[Start of PAGE]

Somebody posted bail.
Who? I told them, no one
is allowed to call my father.
You'll never guess.
You?
You posted my bail?
How 'bout "thank you"?
"Thank you, Dr. S."
Well, "thank you"?
Yeah, thanks to you,
this happened to me.
Look at my shoe.
And this gown was new,
you know.
Oh, my skin--
I had to give my moisturizer
to this huge transvestite
with a razor blade.
You smell like fuzz.
Oh, thank you...
...for the information.
Oh, my God!
No!
This could ruin everything!
God.
I look beautiful.
Please put the paper down.
I got you covered.
Oh... Ow... Why?
everything?
Because you're daddy's
spoiled little girl,
that's why.
You know, I spent all night
with these women in that cell.
Hookers and pickpockets,
drug dealers.
I thought I was so superior,
and just now I'm realizing...
they have a skill.
They can take care
of themselves.
I mean, yeah,
they're all criminals, but...
they know who they are.
Who am l? I'm nothing.
Look, you know what you are?
You're a baller.
I am?
A bo'n thug.
Me?
I don't even know
what that is.
You know, when you were dancing
in that club...
you was kind of loose.
Kind of bangin'.
I banged?
You was down.
Ah, how low?
When you was doing
all that Tae-Bo sh*t
waving that gun around...
Oh, yeah.
That was kind of hot.
-That was some sexy sh*t.
-Yeah.
You was illin'.
I was da bomb.
You were da sh*t.
I was the big smelly turd.
Is that one?
Give me this.
Come on, get in the car.
Why?
Because it's a limo.
All right.
-Got some right there.
-Thank you.
Well... don't.
Where are we going?
To my crib.
Mm-hmm.
We can't do this.
Okay. I'll take you home.
Okay.
But first can I ask
you a question?
Mm-hmm.
is... is it different?
From white folks?
Oh, yeah.
Mm-hmm. How?
It's good.
Oh, no.
Mm, mm, mm, wait.
But first, you have
to tell me one thing.
What is your real name?
Can I trust you?
Yes.
Kelvin. Kelvin Drell.
I like that. It's real.
Wait.
Now you got to
tell me something.
Something you've never
told anyone else.
Like what?

[End of PAGE]
[Start of DATASET EXTRACT]

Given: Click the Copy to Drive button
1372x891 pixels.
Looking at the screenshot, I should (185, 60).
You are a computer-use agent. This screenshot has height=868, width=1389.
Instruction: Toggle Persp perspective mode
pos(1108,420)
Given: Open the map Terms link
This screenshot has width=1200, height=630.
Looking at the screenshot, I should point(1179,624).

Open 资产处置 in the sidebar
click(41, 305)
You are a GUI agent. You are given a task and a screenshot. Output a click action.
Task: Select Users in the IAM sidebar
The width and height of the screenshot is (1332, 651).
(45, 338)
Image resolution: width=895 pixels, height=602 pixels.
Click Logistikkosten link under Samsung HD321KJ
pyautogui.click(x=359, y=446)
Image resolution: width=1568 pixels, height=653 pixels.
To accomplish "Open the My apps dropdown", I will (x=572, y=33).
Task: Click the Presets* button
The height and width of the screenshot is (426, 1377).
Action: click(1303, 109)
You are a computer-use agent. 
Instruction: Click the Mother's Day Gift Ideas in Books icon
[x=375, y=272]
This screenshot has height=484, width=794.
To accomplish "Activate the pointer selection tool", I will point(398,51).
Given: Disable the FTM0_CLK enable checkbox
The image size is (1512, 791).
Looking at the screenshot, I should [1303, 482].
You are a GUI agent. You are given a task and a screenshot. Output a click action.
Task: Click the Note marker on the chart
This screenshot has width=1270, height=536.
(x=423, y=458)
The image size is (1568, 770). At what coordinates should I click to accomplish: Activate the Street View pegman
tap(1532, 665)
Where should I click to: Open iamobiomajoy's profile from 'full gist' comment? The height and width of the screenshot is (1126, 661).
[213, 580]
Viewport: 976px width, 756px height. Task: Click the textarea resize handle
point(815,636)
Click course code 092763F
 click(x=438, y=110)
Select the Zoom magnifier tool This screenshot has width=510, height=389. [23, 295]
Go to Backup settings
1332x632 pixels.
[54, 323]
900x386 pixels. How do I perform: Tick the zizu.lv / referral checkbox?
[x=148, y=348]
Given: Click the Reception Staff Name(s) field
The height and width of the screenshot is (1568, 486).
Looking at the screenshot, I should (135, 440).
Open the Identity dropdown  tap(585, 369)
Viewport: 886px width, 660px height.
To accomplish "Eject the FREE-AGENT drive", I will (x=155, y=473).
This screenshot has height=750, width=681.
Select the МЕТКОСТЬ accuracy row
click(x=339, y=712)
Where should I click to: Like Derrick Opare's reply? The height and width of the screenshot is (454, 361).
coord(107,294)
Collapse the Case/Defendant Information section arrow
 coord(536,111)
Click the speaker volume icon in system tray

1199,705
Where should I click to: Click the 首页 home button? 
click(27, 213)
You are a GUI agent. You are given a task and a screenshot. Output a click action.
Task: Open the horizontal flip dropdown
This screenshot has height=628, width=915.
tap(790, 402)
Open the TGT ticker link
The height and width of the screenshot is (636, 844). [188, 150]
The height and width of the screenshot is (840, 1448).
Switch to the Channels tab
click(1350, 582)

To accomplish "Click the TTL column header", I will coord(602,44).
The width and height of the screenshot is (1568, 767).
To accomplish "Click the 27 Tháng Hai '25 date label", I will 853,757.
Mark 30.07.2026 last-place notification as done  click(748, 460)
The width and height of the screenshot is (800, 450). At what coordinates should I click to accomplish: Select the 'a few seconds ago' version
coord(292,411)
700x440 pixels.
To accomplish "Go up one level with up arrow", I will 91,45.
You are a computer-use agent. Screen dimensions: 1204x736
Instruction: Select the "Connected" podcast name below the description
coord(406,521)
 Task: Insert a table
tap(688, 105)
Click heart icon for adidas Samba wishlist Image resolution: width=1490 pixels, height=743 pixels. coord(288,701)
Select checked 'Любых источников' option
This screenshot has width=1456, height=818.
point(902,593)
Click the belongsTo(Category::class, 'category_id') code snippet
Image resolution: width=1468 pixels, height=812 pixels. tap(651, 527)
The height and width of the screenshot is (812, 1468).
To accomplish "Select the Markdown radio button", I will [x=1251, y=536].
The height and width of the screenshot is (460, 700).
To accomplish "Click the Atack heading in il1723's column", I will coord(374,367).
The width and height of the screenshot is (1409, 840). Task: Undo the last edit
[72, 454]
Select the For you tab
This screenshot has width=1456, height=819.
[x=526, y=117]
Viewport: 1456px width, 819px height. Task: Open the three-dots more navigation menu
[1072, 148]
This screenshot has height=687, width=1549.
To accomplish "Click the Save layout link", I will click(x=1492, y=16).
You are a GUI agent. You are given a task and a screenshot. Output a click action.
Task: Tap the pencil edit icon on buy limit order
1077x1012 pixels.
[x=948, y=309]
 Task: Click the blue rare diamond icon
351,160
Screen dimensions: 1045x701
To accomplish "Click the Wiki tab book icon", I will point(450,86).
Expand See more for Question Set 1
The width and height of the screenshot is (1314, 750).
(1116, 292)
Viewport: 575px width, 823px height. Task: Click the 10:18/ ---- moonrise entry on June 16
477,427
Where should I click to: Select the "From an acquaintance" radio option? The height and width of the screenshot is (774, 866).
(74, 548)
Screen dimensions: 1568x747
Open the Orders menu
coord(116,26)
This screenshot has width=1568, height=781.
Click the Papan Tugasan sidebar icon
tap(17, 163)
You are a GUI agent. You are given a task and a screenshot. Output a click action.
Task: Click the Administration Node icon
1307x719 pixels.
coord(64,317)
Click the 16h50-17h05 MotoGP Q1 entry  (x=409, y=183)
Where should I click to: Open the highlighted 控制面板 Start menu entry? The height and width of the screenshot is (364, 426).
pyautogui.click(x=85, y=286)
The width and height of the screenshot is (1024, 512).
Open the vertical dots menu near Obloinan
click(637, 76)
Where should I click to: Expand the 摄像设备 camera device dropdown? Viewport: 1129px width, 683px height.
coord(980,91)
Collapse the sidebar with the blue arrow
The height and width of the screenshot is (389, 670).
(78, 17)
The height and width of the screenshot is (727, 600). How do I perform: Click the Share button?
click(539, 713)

[End of DATASET EXTRACT]

WRITTEN TASK 1: Output the dialogue word for word, everything from "From white folks?" down to "that. It's real.".
WRITTEN TASK 2: Update the listing from its first line down to and including the line containing "Looking at the screenshot, I should [1303, 482]." by putting "Command" in place of "Instruction". Return only those lines.
The dialogue and the listing are unrelated material.

SOLUTION 1:
From white folks?
Oh, yeah.
Mm-hmm. How?
It's good.
Oh, no.
Mm, mm, mm, wait.
But first, you have
to tell me one thing.
What is your real name?
Can I trust you?
Yes.
Kelvin. Kelvin Drell.
I like that. It's real.

SOLUTION 2:
Given: Click the Copy to Drive button
1372x891 pixels.
Looking at the screenshot, I should (185, 60).
You are a computer-use agent. This screenshot has height=868, width=1389.
Command: Toggle Persp perspective mode
pos(1108,420)
Given: Open the map Terms link
This screenshot has width=1200, height=630.
Looking at the screenshot, I should point(1179,624).

Open 资产处置 in the sidebar
click(41, 305)
You are a GUI agent. You are given a task and a screenshot. Output a click action.
Task: Select Users in the IAM sidebar
The width and height of the screenshot is (1332, 651).
(45, 338)
Image resolution: width=895 pixels, height=602 pixels.
Click Logistikkosten link under Samsung HD321KJ
pyautogui.click(x=359, y=446)
Image resolution: width=1568 pixels, height=653 pixels.
To accomplish "Open the My apps dropdown", I will (x=572, y=33).
Task: Click the Presets* button
The height and width of the screenshot is (426, 1377).
Action: click(1303, 109)
You are a computer-use agent. 
Command: Click the Mother's Day Gift Ideas in Books icon
[x=375, y=272]
This screenshot has height=484, width=794.
To accomplish "Activate the pointer selection tool", I will point(398,51).
Given: Disable the FTM0_CLK enable checkbox
The image size is (1512, 791).
Looking at the screenshot, I should [1303, 482].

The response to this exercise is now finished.